Even discounting these permissions, it is impossible for a priest to celebrate the modern Rite without having to continually choose among options. The Prayers of the Faithful have a fixed form, but no fixed content at all, and Father has no choice but to make a choice: to write them himself, to get someone else to write them, to use a book of them made by someone else, or to omit them when permitted. Examples could be multiplied almost endlessly, but I am sure they are well known to our readers. Suffice it to say that the multiplication of options is not even excluded from the very heart of the Rite, the Eucharistic Prayer. Here, the celebrant is compelled, whether he will so or not, to make a choice among at least four options, often many more, guided by almost nothing. The rubrics of the Missal offer no more than suggestions as to when they may be “suitably” chosen, but a priest is never required to choose any particular Eucharistic Prayer, not even the venerable Roman Canon.
Now there is, of course, a significant difference in theory between choosing among licit options or making up things to say where this is permitted by law, and improvisations of the sort which invalidate a baptism. The latter are and always have been officially prohibited. But in practice, once the clergy were given such a broad degree of liberty to fashion and refashion so much of the liturgy as they saw fit, it was completely unrealistic to imagine that they would NOT apply this liberty to the rest of it as well. Basic experience of human nature should have made it obvious that in almost any climate, but especially in the revolutionary atmosphere which prevailed in the Church in the later 1960s, the bounds set by liturgical law would be effectively ignored.
This then brings us to the de facto part. The abuses of this new-found liberty were for a long time encouraged by an almost complete absence of will to restrain them on the part of the Church. In many parts of the world, this is still very much the case to this day. It is certainly true that in the United States, the problem is now greatly lessened, especially among the younger clergy, but “lessened” is not the same as “gone”, and is not an acceptable substitute for “gone.” Only a few years ago, I had the unpleasant experience of hearing my Confession concluded with an invalid formula of absolution, in the United States, and from a priest of about the same age as the deacon who failed to baptize Fr Hood. It is completely unrealistic to imagine that men who were positively encouraged to treat the liturgy as a forum for their own personal creativity would obey any law, even one that guards the validity of a Sacrament, if the Church itself did nothing to restrain their breaking of it for so many years. Truth to tell, in the years after Vatican II, it was the very same bishops who put their signatures to Sacrosanctum Concilium in the first place, thus approving the words quoted above, who then refused to say to their priests, “Thus far shalt thou come, but no further, and here shall thy proud waves be stayed.”

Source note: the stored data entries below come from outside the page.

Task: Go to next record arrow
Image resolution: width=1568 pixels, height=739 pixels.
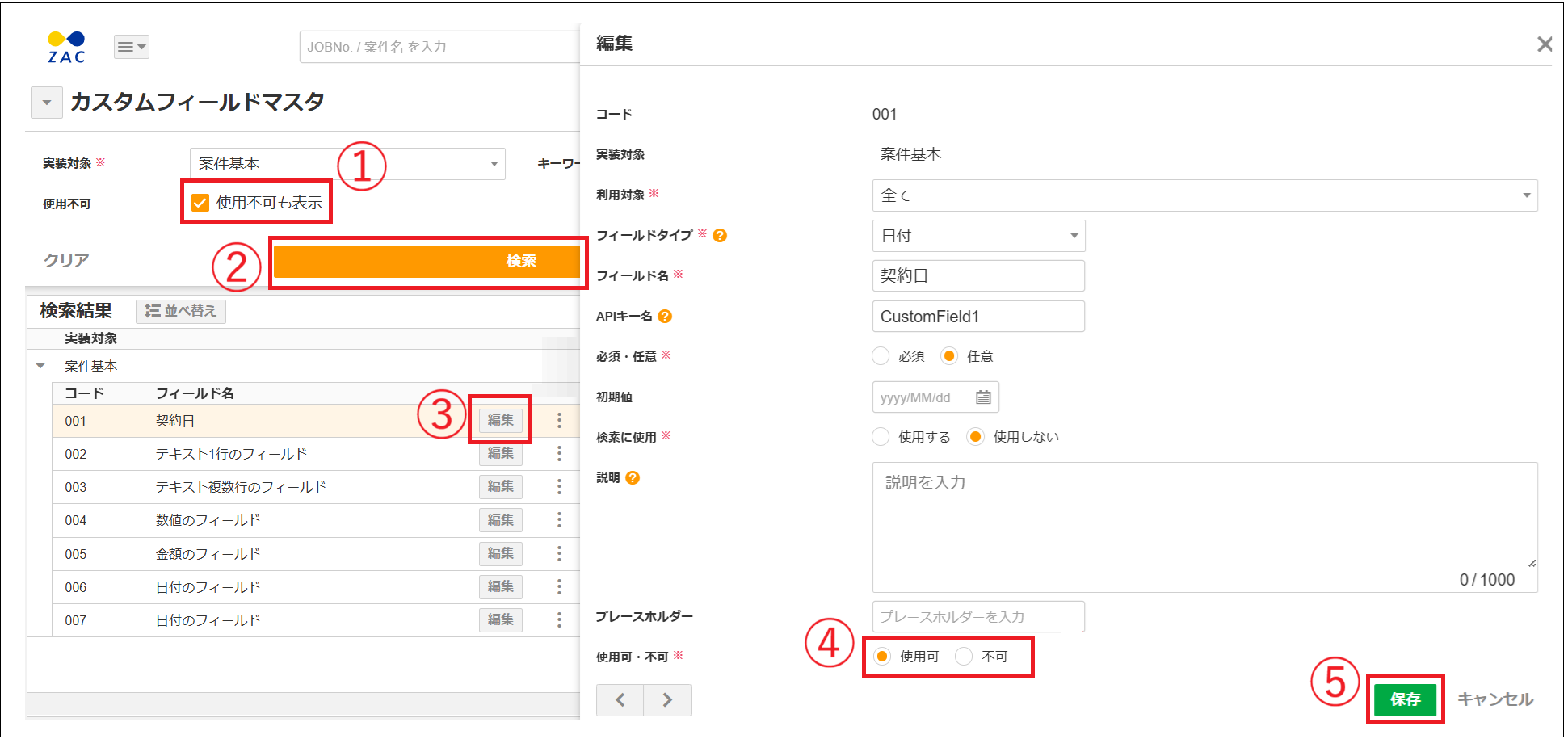Action: (667, 700)
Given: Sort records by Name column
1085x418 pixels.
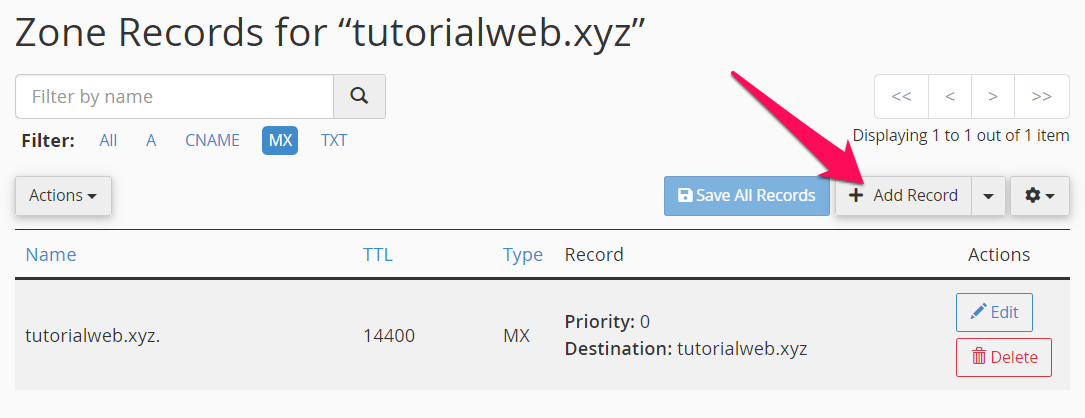Looking at the screenshot, I should 51,255.
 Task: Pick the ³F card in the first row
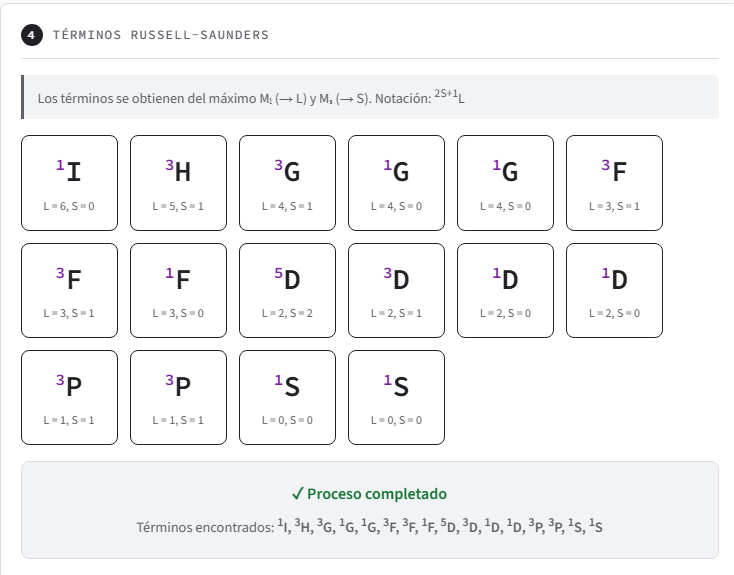[614, 183]
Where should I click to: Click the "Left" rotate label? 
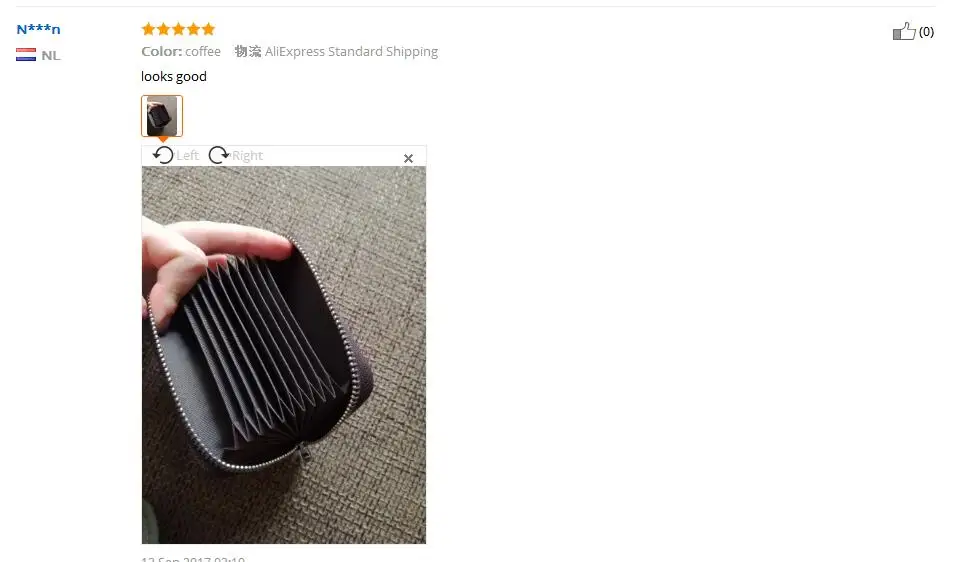pyautogui.click(x=187, y=155)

Where I write above “encouraged by the current liturgical discipline of the Church”, I wish to emphasize the word “current.” Taking St Justin Martyr’s famous description of the “improvised” Eucharist as a starting point (First Apology 67), experience must surely have taught the Church in antiquity the same thing which it is teaching Her now – that giving people broad liberty to fashion and refashion the liturgy is a terrible idea. There is absolutely no reason why this lesson cannot be applied to the post-Conciliar liturgical reform. There is no reason why the Church cannot say to the clergy, “You will say this Eucharistic Prayer on this day, and no other, that one on that day, and no other. This is the only vernacular hymn in this language that may substitute Ad te levavi on First Advent. These are the Prayers of the Faithful.” And so on.

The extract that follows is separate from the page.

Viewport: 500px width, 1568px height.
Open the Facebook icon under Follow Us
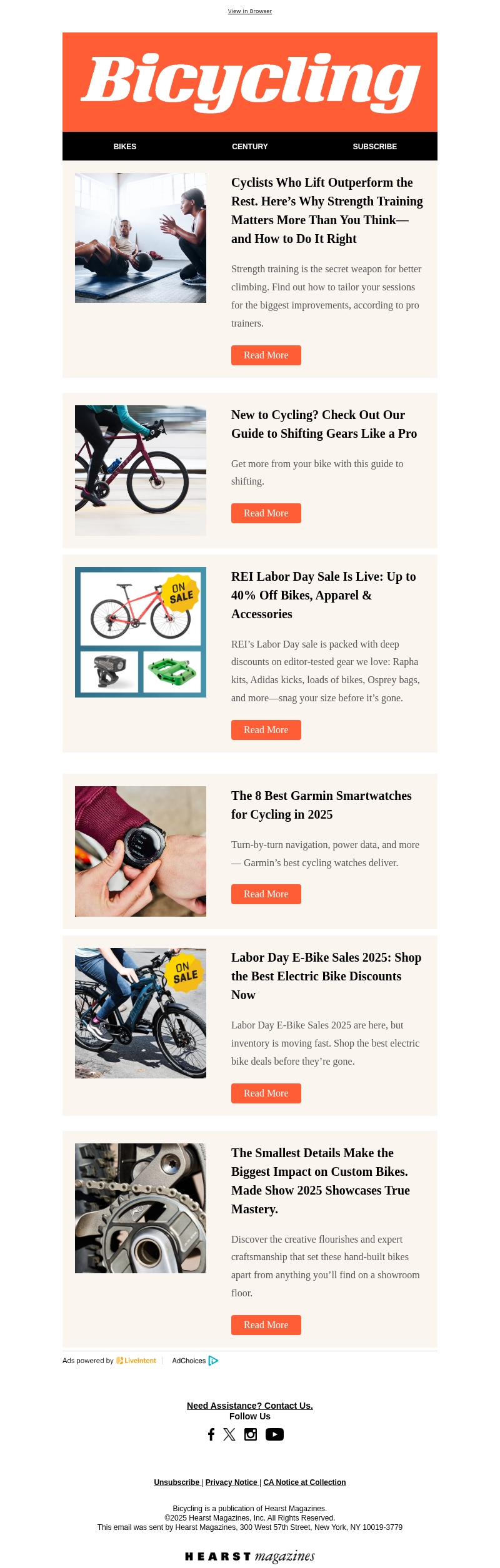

Of course, the Church must also be willing to train Her clergy to be obedient sons, to recognize themselves as the servants of the liturgy, not its masters, as men called to be formed by the liturgy, not to form it. But She must also be willing to give them a liturgy that truly forms them, and does not need to be formed by them, one that spiritually rewards its faithful servants, and needs no master other than Herself. Until this lesson is relearned, She has sown the wind, and must now continue to reap the whirlwind.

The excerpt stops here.